Ziel A
Wie lautet im Text über den intentionalen Charakter der Gefühle die Stelle zwischen „Kurzinhalt: In der“ und „anderen sehen ...“, beide eingeschlossen? Gib sie wortgetreu wieder.
Ziel B
Führe den Text über den intentionalen Charakter der Gefühle im Anschluss an seinen letzten Satz weiter.

Vorliegender Textauszug
════════════════

Stichwort: Anthropomorphismus 9; Gefühle: intentionaler Charakter; Sokrates, Krätze; Spaß - Freude; Liebe: Öffnung für Wirklichkeit;

Kurzinhalt: In der Liebe realisieren wir, daß der andere ebenso wirklich ist wie wir selbst, und wir lernen uns selbst als Teil der Welt des anderen sehen ...

Textausschnitt: VI. Der intentionale Charakter der Gefühle

28a Die Fixierung auf den eigenen angenehmen Zustand, auf das eigene Gefühl verkennt nicht nur den funktionalen Sinn dieser Zustände, sie verkennt vor allem den intentionalen Charakter der Gefühle, also die Wirklichkeit, die sich im Gefühl offenbart. Das Wohlbehagen, die Lust dessen, dem es nur um das angenehme Gefühl geht und nicht um irgendetwas, an dem man seine Freude hat, illustriert Sokrates einmal mit dem Vergnügen dessen, der die Krätze hat und sich infolgedessen immer kratzen kann. Direkt intendieren können wir überhaupt nur körperliche Lustzustände, die insofern die niedrigsten sind als sie mit Traurigkeit, Niedergeschlagenheit und Depression durchaus zusammengehen. Auch mit dem was man „Spaß" nennt, kann man sich von Gefühlen innerer Leere ablenken. Es ist kein gutes Zeichen, daß das Wort „Spaß" derart im Vordringen ist, daß sogar Gottesdienste damit empfohlen werden, daß sie Spaß machen. Freude ist etwas anderes als Spaß. Freude hat nicht nur eine Ursache, sie hat einen Inhalt und variiert mit ihren Inhalten. Die Freude über einen Frühlingsmorgen ist nicht dieselbe wie die Freude an einer Bach-Partita und diese nicht dieselbe wie die Freude an einer anderen Bach-Partita, und die Freude an Martin Mosebachs Buch Die Türkin ist eine andere als die am Nebelfürsten. Das alles sind nicht Ursachen einer immer gleich bleibende Freude, sondern die Freude selbst ist eine andere. Freude ist immer Öffnung für Wirklichkeit. (Fs)

════════════════

Bereitgestelltes Material
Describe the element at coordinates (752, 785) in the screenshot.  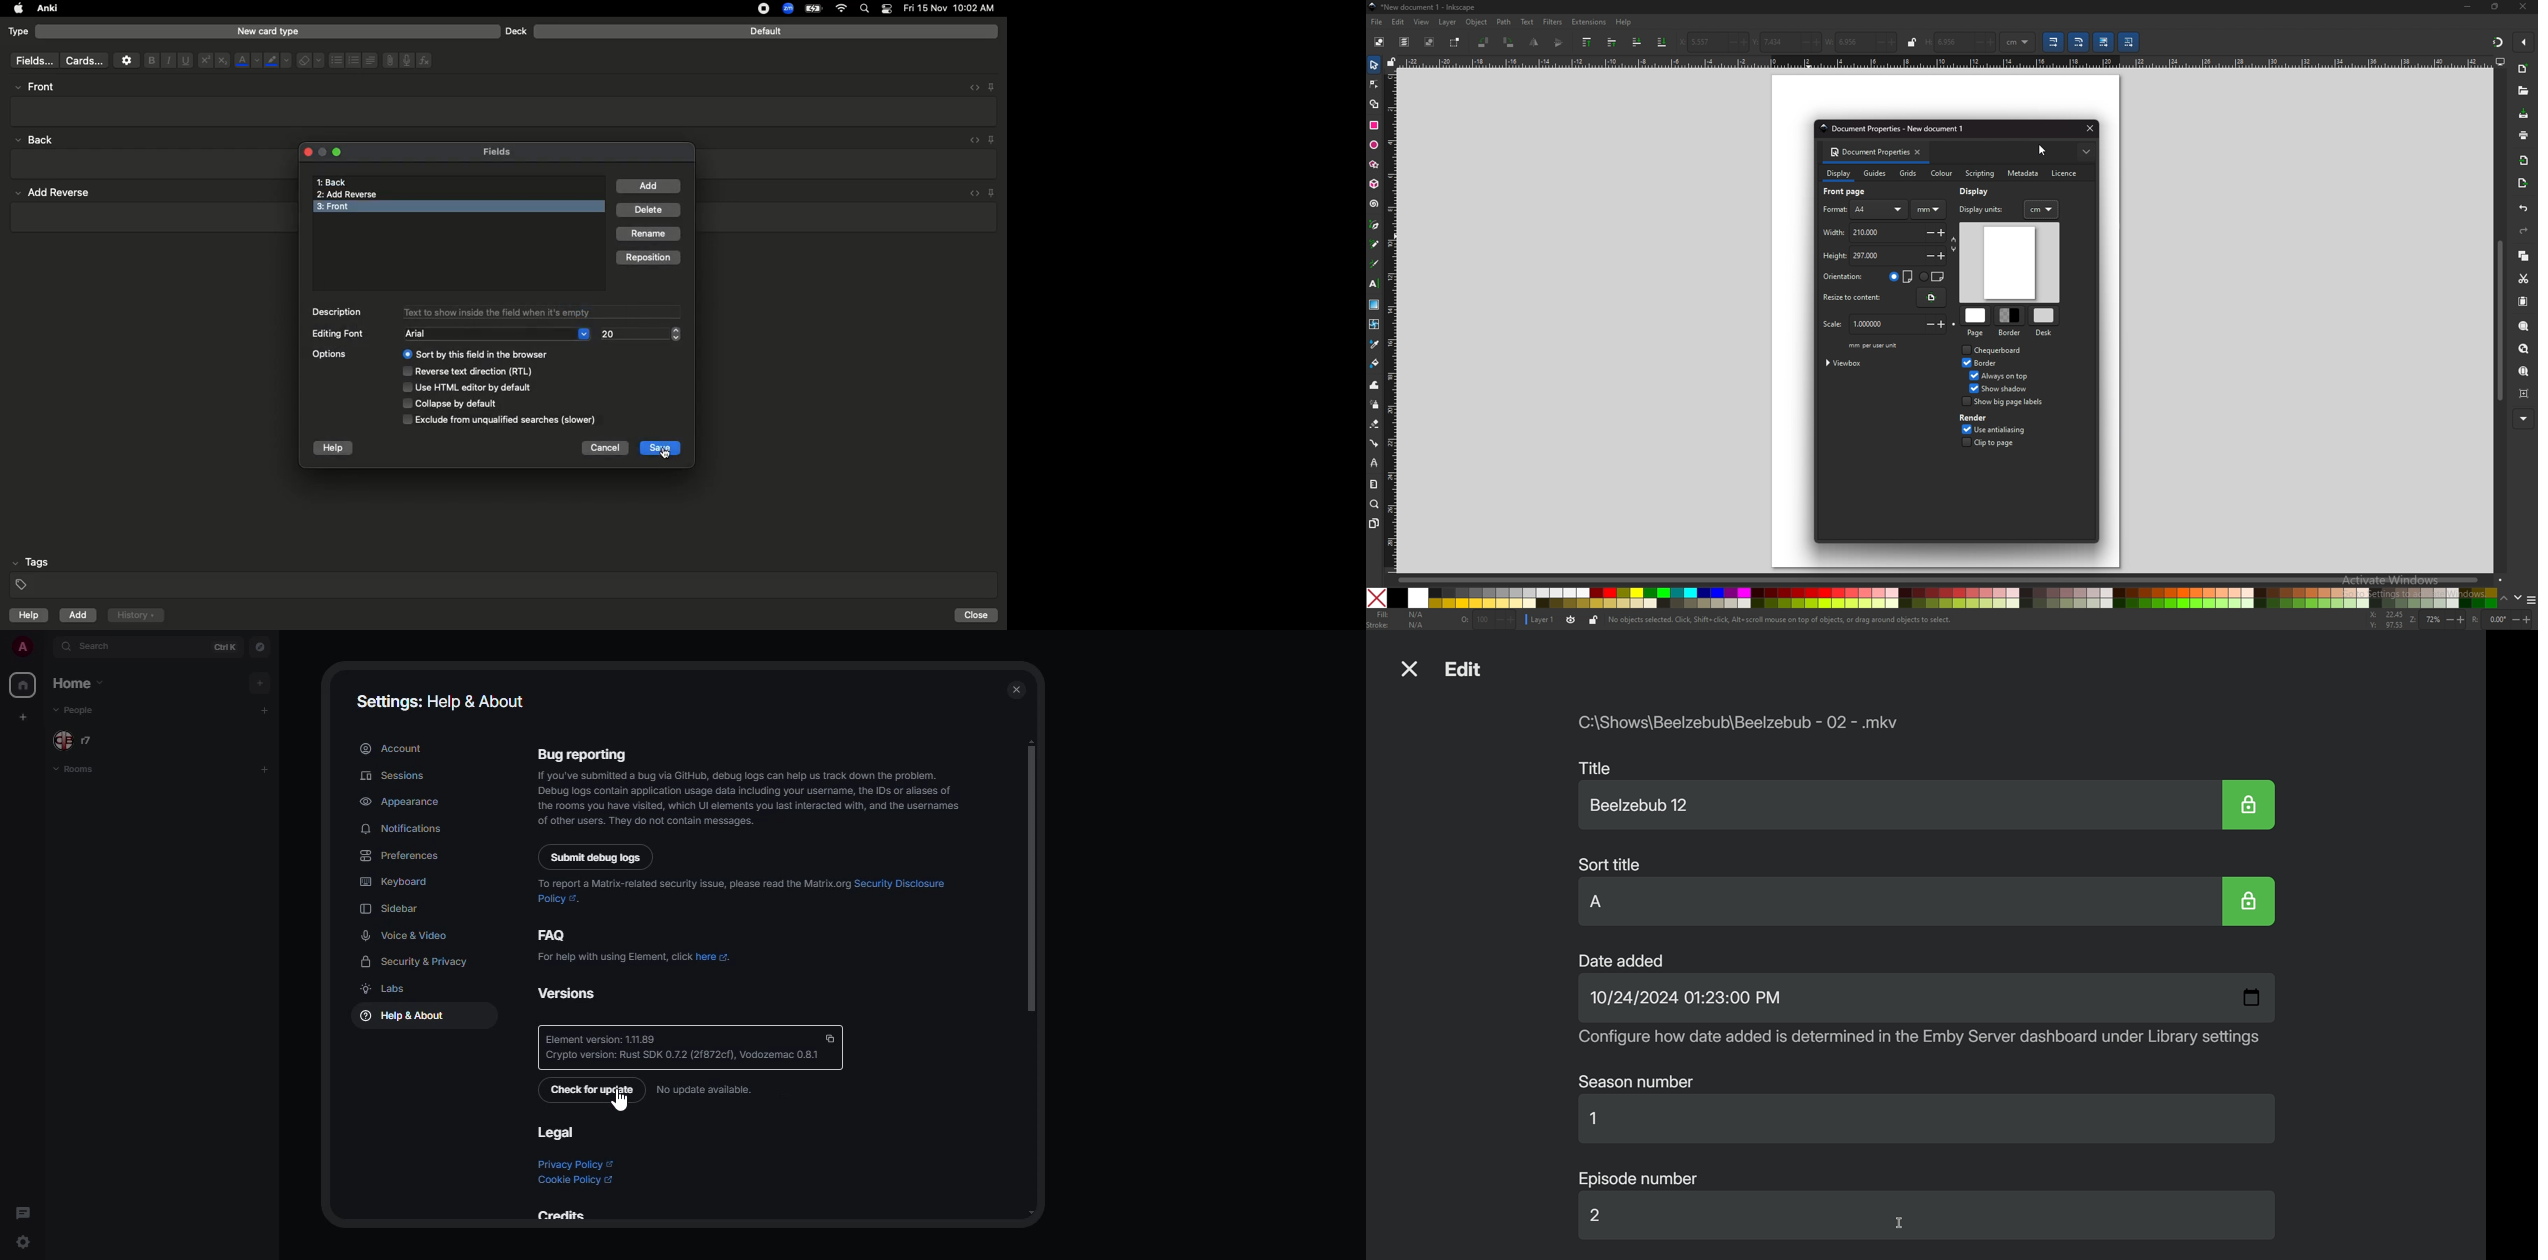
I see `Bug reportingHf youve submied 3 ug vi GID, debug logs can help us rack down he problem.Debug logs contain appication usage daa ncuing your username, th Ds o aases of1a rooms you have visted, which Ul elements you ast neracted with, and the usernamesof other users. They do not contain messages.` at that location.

════════════════

Schriftliche Antwort A
Kurzinhalt: In der Liebe realisieren wir, daß der andere ebenso wirklich ist wie wir selbst, und wir lernen uns selbst als Teil der Welt des anderen sehen ...

Schriftliche Antwort B
28b Diejenige Öffnung für Wirklichkeit, die der Wirklichkeit vollständig adäquat ist, nennen wir Liebe. Valentin Tomberg hat Liebe definiert als das Wirklichwerden des anderen für mich. In jener Liebe, die in der Sprache der Tradition amor benevolentiae hieß, hört der andere auf, Umwelt für mich zu sein, also ein vielleicht wichtiger Gegenstand, an dem ich hänge und der für mich große Bedeutung hat. In der Liebe realisieren wir, daß der andere ebenso wirklich ist wie wir selbst, und wir lernen uns selbst als Teil der Welt des anderen sehen, so wie er Teil unserer Welt ist. (Fs)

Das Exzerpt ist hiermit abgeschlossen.